Vargas fue uno de los mayores tradicionalistas de las festividades marianas por su participación todos los años en los arreglos de las carrozas de la imagen de la virgen de la Concepción que visita los barrios de Granada, previo a la solemnidad de las festividades del 7 de diciembre, pero a raíz de los ataques del régimen sandinista a la jerarquía de la iglesia católica se alejó de esta tradición.

Quienes tratan a Pedro Vargas lo catalogan como “una persona de hablar pausado, tranquilo y hasta abordable, “lamentablemente dentro de la administración edilicia tiene poco poder de decisión”, dice una fuente cercana al candidato que pide omitir su nombre y recalca que “él nunca había militado de forma activa en ningún partido, porque siempre se manejó dentro del mundo artístico, donde ha trabajado como profesor de la escuela nacional de Bellas Artes”.

Una figura decorativa es el actual vicealcalde de Granada, Pedro Vargas Menas, quien fue ratificado como candidato para la farsa electoral que el régimen Ortega Murillo tiene previsto realizar en noviembre.

Alcaldía intervenida por Inifom

A finales del año 2019, Julia Mena se retira de la alcaldía de Granada y la única explicación  en ese momento de los miembros de la dirigencia del partido sandinista ante el Concejo Municipal, fue que su ausencia era por “razones de salud”, sin embargo, luego se conoce que a la comuna la interviene el Instituto de Fomento Municipal (Inifom), por irregularidades en la administración.
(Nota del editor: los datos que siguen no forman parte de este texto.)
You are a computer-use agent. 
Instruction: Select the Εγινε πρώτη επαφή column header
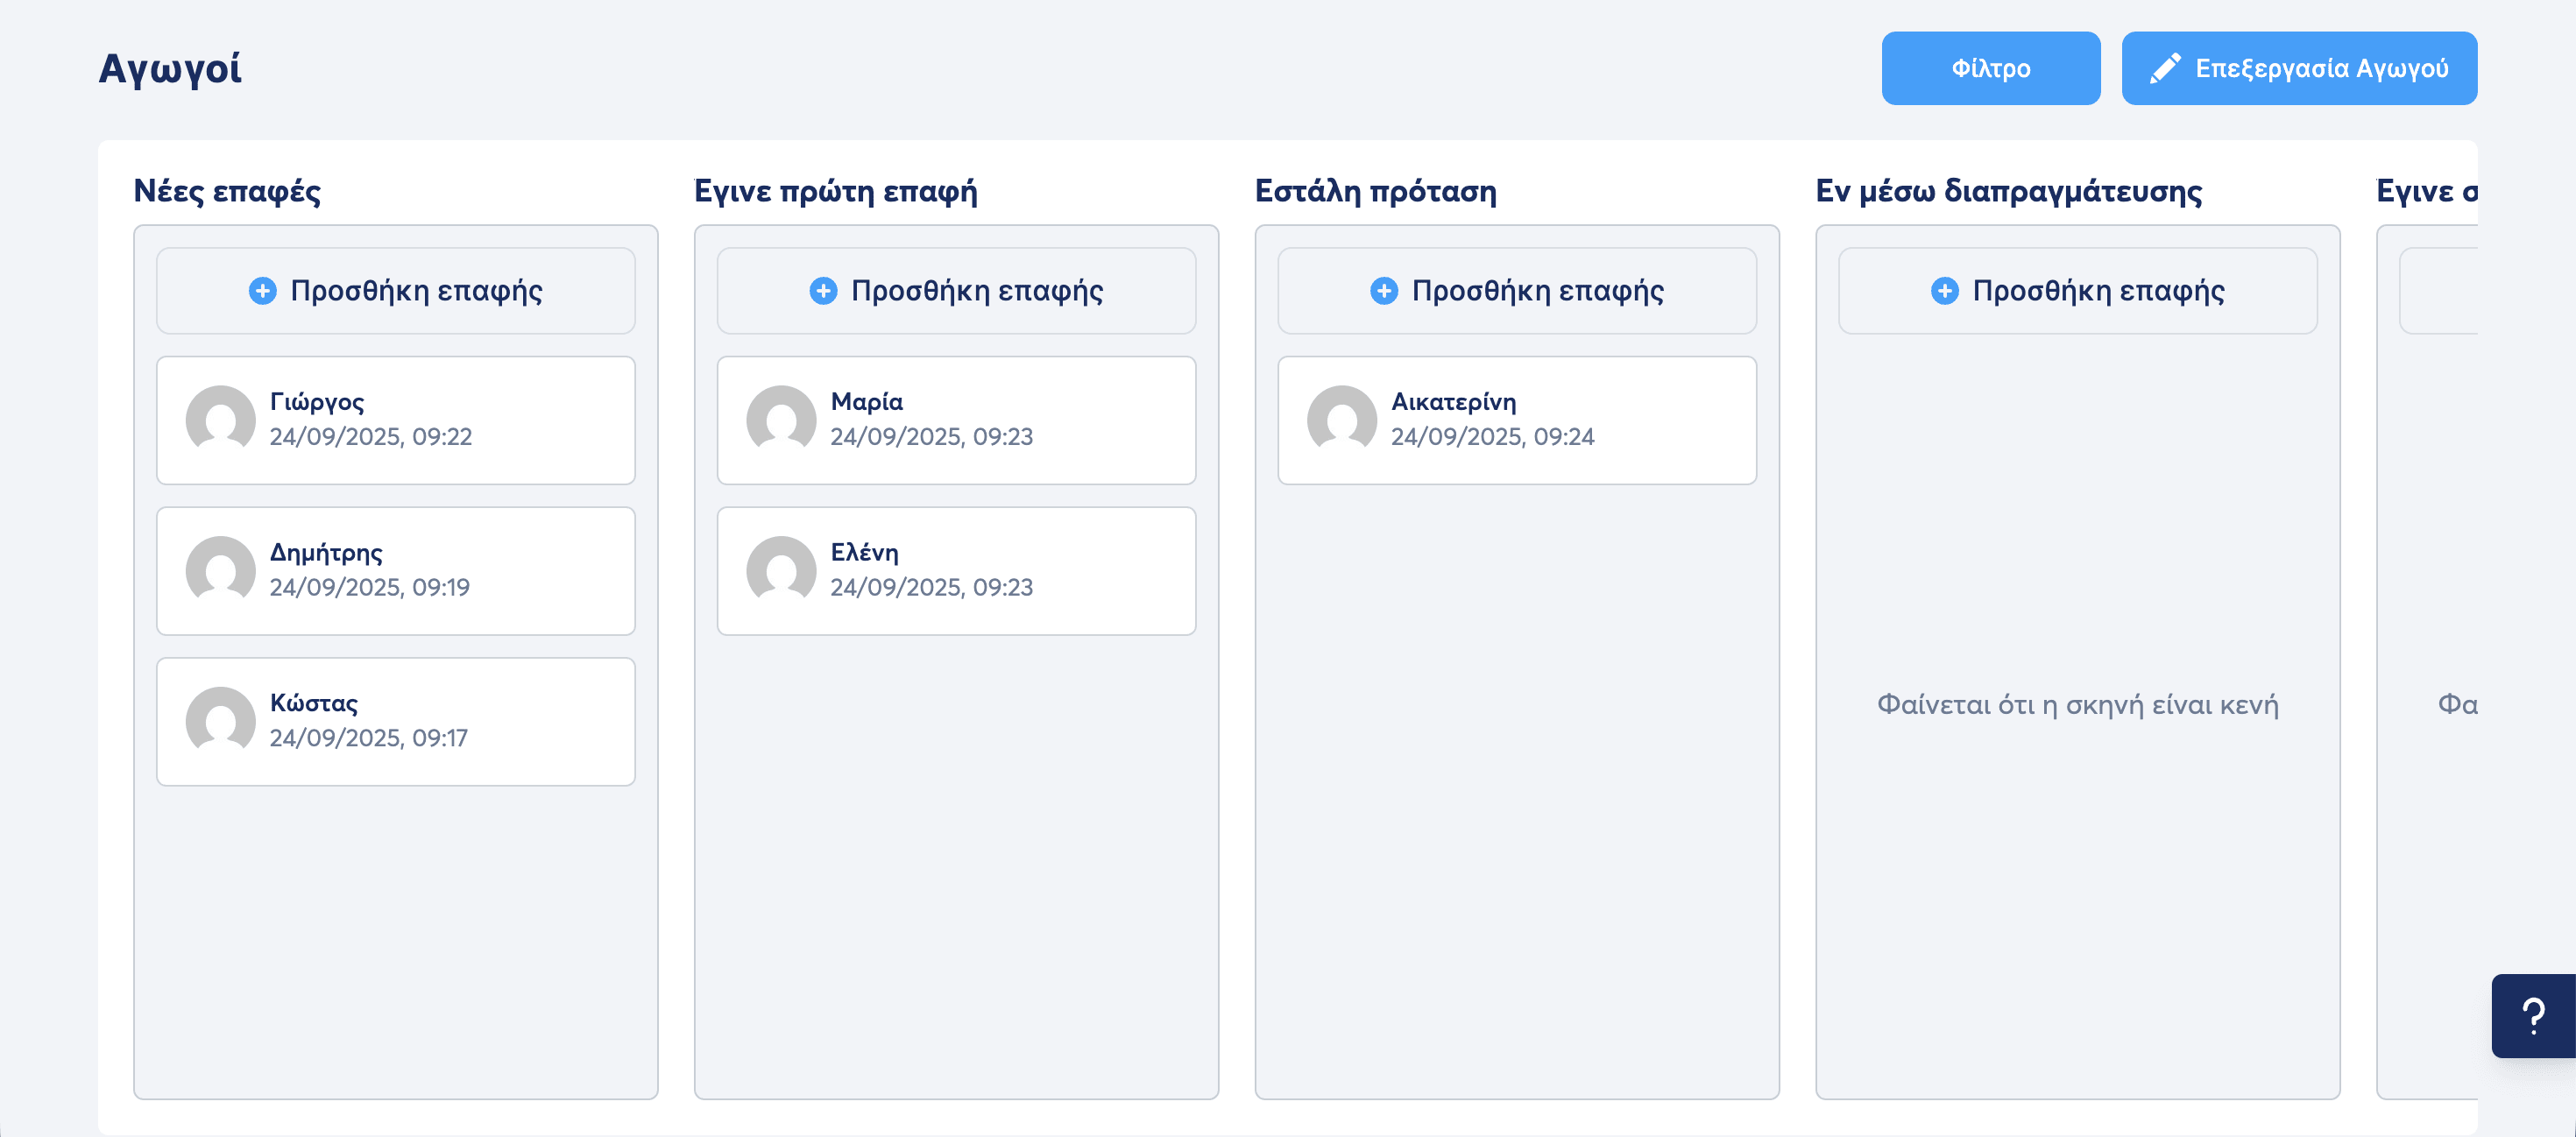coord(836,191)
A partir de esa fecha, Pedro Vargas inició a asumir el rol de alcalde en funciones bajo una figura decorativa, porque las decisiones administrativas y financieras las ejecutaba Ana Patricia Corea de Inifom, llegando a ocupar, hasta la fecha, el despacho y personal administrativo de la alcaldesa Julia Mena.

En las publicaciones de las redes sociales de la comuna granadina se observa en los actos de los proyectos de inauguración al edil en funciones, pero nunca lo destacan como alcalde y las exaltaciones siempre van enfocadas al partido de gobierno y a la pareja presidencial.
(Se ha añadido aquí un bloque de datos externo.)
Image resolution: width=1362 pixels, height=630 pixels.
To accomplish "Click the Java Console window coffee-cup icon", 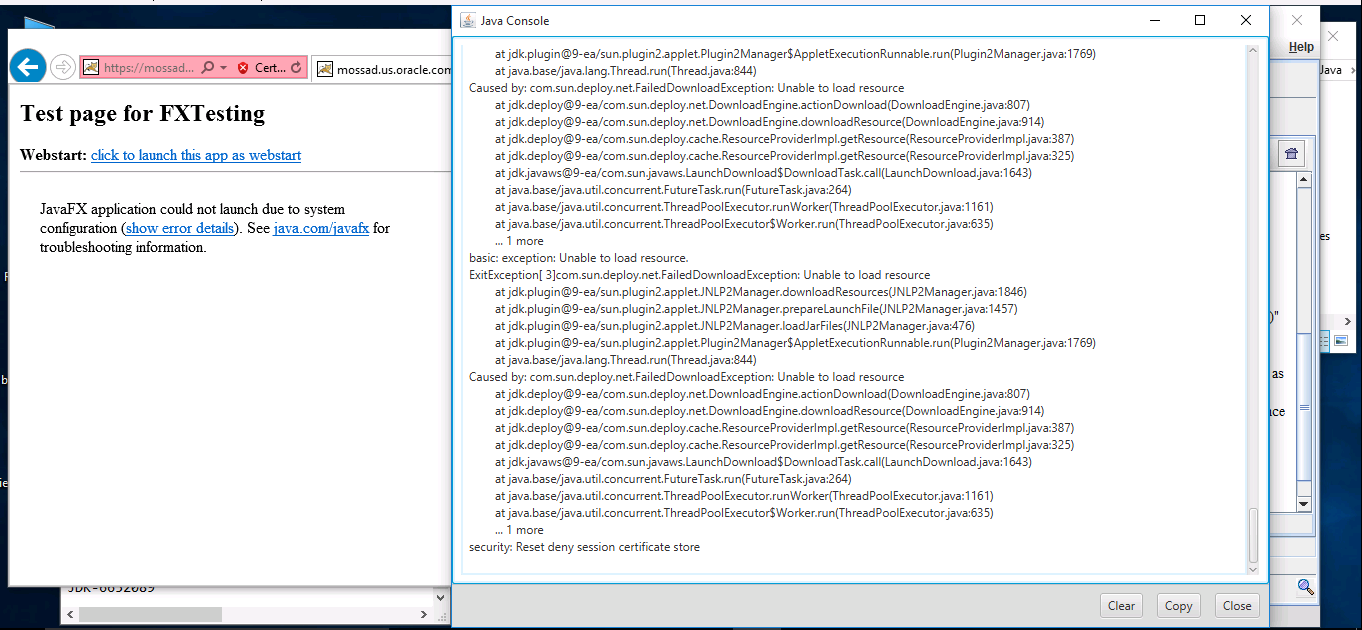I will (x=467, y=21).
Como fórmula para las mal llamadas votaciones municipales del 6 de noviembre, Pedro Vargas lleva a Rosario Caldera López, actual delegada del Ministerio de la Familia,  una funcionaria que se destaca como miembro activa del Comité de Liderazgoa Sandinista (CLS) y es una figura cercana a la dirigencia histórica del partido de gobierno.

En las calles y avenidas de la ciudad no existe un solo afiche que promueva la candidatura de Pedro Vargas, el trabajo de campaña siempre va enfocado en promover al partido y nunca a la figura de un liderazgo local.
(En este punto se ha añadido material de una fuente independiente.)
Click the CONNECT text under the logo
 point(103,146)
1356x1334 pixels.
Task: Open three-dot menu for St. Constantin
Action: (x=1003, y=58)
“Votaciones” con un partido único

Silvio Prado, experto en temas de municipalismo, sostiene que el régimen de Ortega y Murillo pretende con las “votaciones municipales” del 6 de noviembre, sólo cumplir con un requisito legal, para que la opinión pública internacional, no termine de aceptar que en Nicaragua existe una dictadura encabezada por Ortega y Murillo, quienes detentan el poder, desde el año 2007.

“Esas votaciones serán un procedimiento sin ningún contenido, porque el objetivo de los procesos municipales es la elección de nuevas autoridades en un ámbito de gobierno, pero recordemos que en los pueblos no hay autonomía, sólo existe administración, porque los ediles no tienen poder de decisión”, resalta el municipalista.

Las “elecciones municipales” convocadas por un poder electoral que controlan magistrados del partido sandinista, no motivarán ni a las bases del partido sandinista, “porque el proceso no encierra ninguna incertidumbre, porque el sandinismo no se disputará el poder de los gobiernos locales”, asegura el experto.

“En el proceso que se avecina, no será igual que las elecciones municipales del 2017, donde el partido sandinista perdió algunas alcaldías en el norte del país, esta vez no será igual, el sandinismo podrá hacer lo que quiera. Toda elección encierra una incertidumbre, pero eso está descartado, porque todos los poderes están controlados por un partido”, enfatiza Silvio Prado.